Theoretical and experimental evaluation of the isotope effect of NDIR analyzer on atmospheric CO2 measurement

Abstract

Nondispersive infrared (NDIR) CO2 analyzer could produce erroneous CO2 mole fraction measurements for an air sample when CO2‐in‐air mixtures having different isotopic compositions than atmospheric CO2 are used as the NDIR calibration gases. This is because (1) an optical band‐pass filter equipped in a typical NDIR analyzer to minimize the interference effect from the other infrared‐active species is basically designed to transmit only the absorption band of 12C16O2 and (2) absorption bands for the other CO2‐related isotopologues, for example, 13C16O2, are shifted to lower wave numbers depending on their isotope effects.
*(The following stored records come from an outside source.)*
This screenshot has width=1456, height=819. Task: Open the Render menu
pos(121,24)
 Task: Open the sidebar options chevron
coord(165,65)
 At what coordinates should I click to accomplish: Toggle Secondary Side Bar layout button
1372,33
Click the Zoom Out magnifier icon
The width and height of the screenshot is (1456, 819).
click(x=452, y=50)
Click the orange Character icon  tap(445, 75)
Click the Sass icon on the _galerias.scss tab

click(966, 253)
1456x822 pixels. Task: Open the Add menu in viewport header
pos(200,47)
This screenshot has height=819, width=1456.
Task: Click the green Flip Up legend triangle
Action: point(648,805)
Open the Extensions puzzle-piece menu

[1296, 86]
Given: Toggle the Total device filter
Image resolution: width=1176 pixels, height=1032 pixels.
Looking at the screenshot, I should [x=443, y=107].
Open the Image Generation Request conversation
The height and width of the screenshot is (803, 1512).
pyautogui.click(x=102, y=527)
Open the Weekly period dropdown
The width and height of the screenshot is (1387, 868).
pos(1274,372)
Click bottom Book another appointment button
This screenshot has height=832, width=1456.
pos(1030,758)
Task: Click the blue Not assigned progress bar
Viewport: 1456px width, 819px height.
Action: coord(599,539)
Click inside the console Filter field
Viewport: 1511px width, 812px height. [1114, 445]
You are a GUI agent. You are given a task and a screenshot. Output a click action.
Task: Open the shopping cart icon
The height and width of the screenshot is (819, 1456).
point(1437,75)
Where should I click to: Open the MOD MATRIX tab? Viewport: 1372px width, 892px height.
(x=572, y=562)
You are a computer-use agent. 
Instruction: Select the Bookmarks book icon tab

To evaluate the effect of the isotopic composition on the NDIR response, we computed the theoretical relative molar response of the instrument to each isotopologue based on the infrared absorptance by the individual isotopologues. We then prepared a gravimetric 13CO2‐in‐air mixture with CO2 mole fraction of 380 ppm to experimentally determine the optical filter property. The apparent mole fractions of the 13CO2‐in‐air mixture determined by three NDIR analyzers used in this study were 46, 94, and 27 ppm, indicating that the optical filters in these instruments substantially reduced the response to 13C16O2. Based on these theoretical and experimental analyses, we evaluated the apparent difference in the CO2 mole fraction determined by the three NDIR analyzers from the true value when isotopically lighter CO2‐in‐air mixtures (δ13C = −32.4‰ and δ18O = +11.7‰), as compared to atmospheric CO2 (δ13C = ∼−8‰ and δ18O = ∼+40‰), are used as calibration gases. The estimated difference varied with NDIR analyzers, ranging from −0.04 to −0.08 ppm for air samples with 380 ppm CO2.